*Aim of the task:* Filtering the records below, copy only those lines that include the word "computer".

*Data for the task:*
:::

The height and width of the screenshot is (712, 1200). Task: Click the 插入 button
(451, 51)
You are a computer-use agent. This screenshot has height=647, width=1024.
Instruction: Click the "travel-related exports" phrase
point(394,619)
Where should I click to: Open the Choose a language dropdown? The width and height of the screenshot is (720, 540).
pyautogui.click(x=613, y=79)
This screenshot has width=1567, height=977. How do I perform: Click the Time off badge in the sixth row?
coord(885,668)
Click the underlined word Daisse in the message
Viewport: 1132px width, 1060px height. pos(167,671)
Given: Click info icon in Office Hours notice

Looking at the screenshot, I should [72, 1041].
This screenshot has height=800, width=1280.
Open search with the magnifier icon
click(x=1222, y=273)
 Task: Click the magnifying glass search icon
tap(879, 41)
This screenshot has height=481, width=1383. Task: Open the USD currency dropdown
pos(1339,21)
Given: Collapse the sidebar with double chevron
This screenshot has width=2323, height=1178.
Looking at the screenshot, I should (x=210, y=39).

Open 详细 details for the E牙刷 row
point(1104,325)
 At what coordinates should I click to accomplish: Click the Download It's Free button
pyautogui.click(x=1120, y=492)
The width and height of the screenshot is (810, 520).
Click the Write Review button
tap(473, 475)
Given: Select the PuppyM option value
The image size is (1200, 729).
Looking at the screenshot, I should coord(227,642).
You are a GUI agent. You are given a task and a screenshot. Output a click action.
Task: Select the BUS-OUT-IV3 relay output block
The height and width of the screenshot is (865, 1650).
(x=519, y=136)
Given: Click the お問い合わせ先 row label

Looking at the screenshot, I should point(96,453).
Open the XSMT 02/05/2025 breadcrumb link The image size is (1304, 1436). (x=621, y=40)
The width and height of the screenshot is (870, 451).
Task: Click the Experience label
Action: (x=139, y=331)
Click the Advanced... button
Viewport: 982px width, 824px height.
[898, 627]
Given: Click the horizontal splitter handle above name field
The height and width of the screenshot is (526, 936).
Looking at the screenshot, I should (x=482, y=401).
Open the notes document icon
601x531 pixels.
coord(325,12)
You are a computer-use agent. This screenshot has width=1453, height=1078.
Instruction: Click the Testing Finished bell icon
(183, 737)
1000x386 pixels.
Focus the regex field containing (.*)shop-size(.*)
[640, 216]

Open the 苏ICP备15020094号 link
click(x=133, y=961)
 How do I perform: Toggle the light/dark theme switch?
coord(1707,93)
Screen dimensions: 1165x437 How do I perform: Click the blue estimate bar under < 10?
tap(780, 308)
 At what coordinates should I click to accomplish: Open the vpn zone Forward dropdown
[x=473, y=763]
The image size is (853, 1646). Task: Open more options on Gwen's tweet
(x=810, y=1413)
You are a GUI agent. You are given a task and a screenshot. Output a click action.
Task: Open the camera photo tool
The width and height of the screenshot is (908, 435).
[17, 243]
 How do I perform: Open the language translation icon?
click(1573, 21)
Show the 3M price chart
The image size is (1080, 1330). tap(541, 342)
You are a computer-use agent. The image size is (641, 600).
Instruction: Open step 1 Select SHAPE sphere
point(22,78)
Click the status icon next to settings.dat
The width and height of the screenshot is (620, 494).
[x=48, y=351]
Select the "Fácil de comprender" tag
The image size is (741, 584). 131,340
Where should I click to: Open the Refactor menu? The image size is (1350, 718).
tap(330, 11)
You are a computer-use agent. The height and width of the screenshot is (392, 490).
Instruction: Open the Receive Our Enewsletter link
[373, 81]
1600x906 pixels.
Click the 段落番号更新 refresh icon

:::

*Output for this task:*
You are a computer-use agent. This screenshot has height=647, width=1024.
You are a computer-use agent. This screenshot has width=1453, height=1078.
You are a computer-use agent. The image size is (641, 600).
You are a computer-use agent. The height and width of the screenshot is (392, 490).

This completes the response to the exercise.